→ REQUIRED ACTION
The reply should hold only the lines below from the one with "Viewport: 958px width, 595px height." to the end, each copied exactly.

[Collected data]
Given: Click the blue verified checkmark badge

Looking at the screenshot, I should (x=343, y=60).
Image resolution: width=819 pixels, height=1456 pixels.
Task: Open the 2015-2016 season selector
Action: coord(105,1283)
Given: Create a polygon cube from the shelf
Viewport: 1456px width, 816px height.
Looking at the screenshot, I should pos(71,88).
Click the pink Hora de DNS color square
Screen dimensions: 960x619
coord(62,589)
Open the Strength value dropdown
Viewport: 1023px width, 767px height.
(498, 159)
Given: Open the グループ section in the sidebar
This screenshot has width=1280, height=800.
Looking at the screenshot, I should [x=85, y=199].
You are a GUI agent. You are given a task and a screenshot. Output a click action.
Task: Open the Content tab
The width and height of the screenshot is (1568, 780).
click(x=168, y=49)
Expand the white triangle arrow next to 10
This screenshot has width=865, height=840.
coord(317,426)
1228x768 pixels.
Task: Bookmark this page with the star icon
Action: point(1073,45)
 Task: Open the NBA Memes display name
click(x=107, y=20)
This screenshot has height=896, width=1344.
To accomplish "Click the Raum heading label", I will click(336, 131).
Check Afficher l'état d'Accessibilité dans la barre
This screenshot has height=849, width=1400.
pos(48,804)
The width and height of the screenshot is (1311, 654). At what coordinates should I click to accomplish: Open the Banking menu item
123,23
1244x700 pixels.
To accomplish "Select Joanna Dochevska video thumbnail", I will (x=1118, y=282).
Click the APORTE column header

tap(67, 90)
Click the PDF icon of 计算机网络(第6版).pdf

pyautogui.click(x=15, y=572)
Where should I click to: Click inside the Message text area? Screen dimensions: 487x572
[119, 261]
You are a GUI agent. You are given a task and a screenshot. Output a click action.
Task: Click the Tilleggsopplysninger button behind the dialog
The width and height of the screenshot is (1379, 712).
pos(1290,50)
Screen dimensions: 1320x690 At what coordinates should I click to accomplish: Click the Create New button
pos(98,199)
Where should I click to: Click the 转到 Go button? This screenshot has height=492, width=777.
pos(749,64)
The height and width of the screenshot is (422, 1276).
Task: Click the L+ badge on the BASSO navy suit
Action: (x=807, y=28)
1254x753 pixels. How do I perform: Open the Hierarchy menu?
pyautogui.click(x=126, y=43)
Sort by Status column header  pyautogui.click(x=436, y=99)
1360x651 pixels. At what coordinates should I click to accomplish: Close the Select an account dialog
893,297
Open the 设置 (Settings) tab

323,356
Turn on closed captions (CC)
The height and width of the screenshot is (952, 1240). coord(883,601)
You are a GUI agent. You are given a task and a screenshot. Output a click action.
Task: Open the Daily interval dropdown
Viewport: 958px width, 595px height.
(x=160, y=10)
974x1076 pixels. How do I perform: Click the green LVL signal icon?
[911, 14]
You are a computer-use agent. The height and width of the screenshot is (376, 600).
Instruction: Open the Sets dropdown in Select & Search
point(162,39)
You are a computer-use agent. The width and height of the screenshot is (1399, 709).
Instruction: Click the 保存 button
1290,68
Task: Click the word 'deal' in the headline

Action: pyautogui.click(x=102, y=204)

→ YOUR SOLUTION
Viewport: 958px width, 595px height.
(x=160, y=10)
974x1076 pixels. How do I perform: Click the green LVL signal icon?
[911, 14]
You are a computer-use agent. The height and width of the screenshot is (376, 600).
Instruction: Open the Sets dropdown in Select & Search
point(162,39)
You are a computer-use agent. The width and height of the screenshot is (1399, 709).
Instruction: Click the 保存 button
1290,68
Task: Click the word 'deal' in the headline

Action: pyautogui.click(x=102, y=204)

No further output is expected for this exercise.